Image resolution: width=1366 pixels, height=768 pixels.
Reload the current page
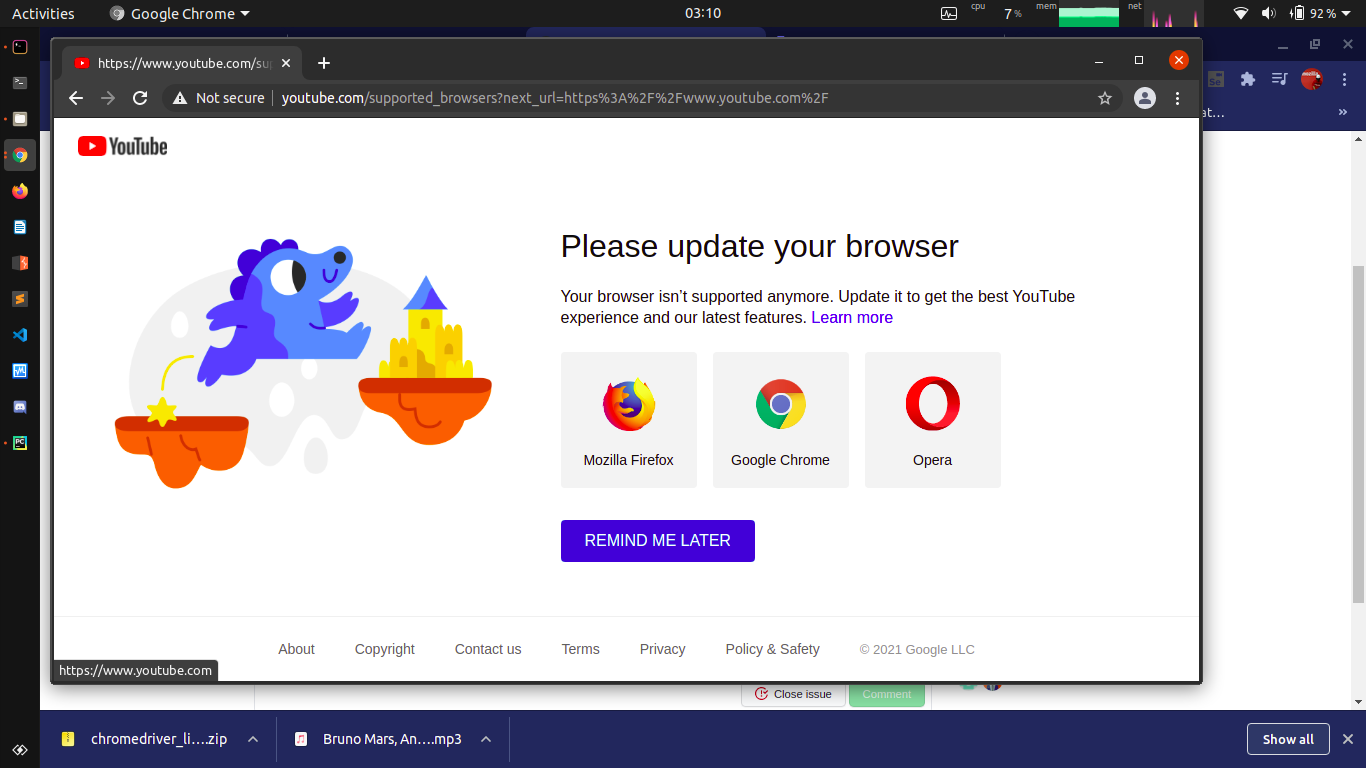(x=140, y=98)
==
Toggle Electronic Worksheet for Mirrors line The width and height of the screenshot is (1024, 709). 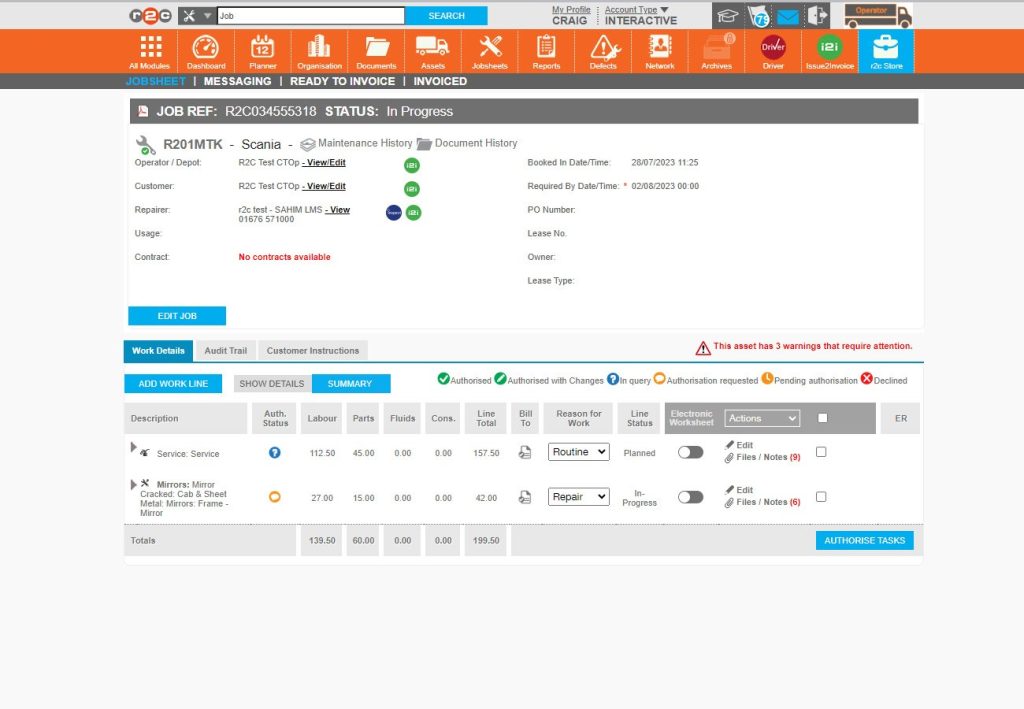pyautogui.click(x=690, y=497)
==
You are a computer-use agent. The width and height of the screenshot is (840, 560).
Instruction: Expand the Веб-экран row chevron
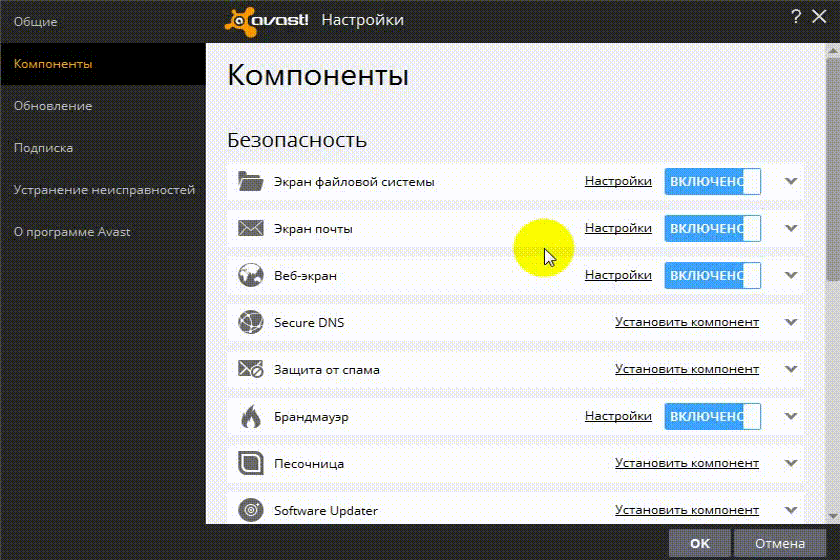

**YOUR ASSIGNMENT**: For this task, write out exactly the lines of the entries above, starting at the line with "You are a computer-use" and ending at the line with "Instruction: Expand the Веб-экран row chevron", both included, and no others.

**COMPLETED TASK**:
You are a computer-use agent. The width and height of the screenshot is (840, 560).
Instruction: Expand the Веб-экран row chevron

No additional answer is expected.